## WHAT YOU WILL DO
Can you print, word for word, everything from the line containing "The width and height of the screenshot is (1436, 840)." down to the line containing "click(11, 141)", both of those lines included?

## ENTRIES SUPPLIED

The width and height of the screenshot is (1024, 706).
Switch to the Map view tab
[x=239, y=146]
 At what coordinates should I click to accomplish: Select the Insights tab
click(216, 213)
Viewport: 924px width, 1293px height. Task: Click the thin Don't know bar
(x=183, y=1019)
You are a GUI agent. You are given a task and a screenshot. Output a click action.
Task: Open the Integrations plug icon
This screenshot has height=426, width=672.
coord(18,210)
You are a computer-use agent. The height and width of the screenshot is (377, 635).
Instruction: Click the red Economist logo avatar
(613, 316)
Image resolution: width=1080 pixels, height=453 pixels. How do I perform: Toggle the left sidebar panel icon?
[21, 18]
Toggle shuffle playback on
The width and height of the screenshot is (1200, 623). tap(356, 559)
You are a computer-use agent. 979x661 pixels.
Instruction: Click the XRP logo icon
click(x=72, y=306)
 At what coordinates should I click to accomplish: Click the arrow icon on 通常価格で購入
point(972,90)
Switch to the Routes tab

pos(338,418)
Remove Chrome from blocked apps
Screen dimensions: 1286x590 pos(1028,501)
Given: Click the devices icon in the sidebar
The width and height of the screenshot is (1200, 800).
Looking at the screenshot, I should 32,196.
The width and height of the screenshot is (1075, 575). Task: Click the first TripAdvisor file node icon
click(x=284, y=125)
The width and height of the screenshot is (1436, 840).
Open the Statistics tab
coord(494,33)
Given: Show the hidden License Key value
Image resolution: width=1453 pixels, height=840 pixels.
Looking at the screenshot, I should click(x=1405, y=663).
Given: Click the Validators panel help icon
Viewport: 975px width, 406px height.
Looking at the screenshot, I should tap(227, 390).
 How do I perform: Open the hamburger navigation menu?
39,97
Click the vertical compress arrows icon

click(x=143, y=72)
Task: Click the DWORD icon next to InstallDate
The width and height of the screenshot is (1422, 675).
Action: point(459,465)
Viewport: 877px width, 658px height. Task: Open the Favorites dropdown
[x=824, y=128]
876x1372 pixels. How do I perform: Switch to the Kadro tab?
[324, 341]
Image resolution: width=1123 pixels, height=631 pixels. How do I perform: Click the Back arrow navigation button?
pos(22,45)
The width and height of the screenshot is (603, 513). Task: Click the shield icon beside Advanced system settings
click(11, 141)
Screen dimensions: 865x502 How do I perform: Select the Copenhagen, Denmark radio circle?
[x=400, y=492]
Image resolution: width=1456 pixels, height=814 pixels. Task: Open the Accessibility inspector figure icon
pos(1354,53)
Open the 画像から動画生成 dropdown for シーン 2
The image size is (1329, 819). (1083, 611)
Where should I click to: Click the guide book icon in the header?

## TASK ANSWER
The width and height of the screenshot is (1436, 840).
Open the Statistics tab
coord(494,33)
Given: Show the hidden License Key value
Image resolution: width=1453 pixels, height=840 pixels.
Looking at the screenshot, I should click(x=1405, y=663).
Given: Click the Validators panel help icon
Viewport: 975px width, 406px height.
Looking at the screenshot, I should tap(227, 390).
 How do I perform: Open the hamburger navigation menu?
39,97
Click the vertical compress arrows icon

click(x=143, y=72)
Task: Click the DWORD icon next to InstallDate
The width and height of the screenshot is (1422, 675).
Action: point(459,465)
Viewport: 877px width, 658px height. Task: Open the Favorites dropdown
[x=824, y=128]
876x1372 pixels. How do I perform: Switch to the Kadro tab?
[324, 341]
Image resolution: width=1123 pixels, height=631 pixels. How do I perform: Click the Back arrow navigation button?
pos(22,45)
The width and height of the screenshot is (603, 513). Task: Click the shield icon beside Advanced system settings
click(11, 141)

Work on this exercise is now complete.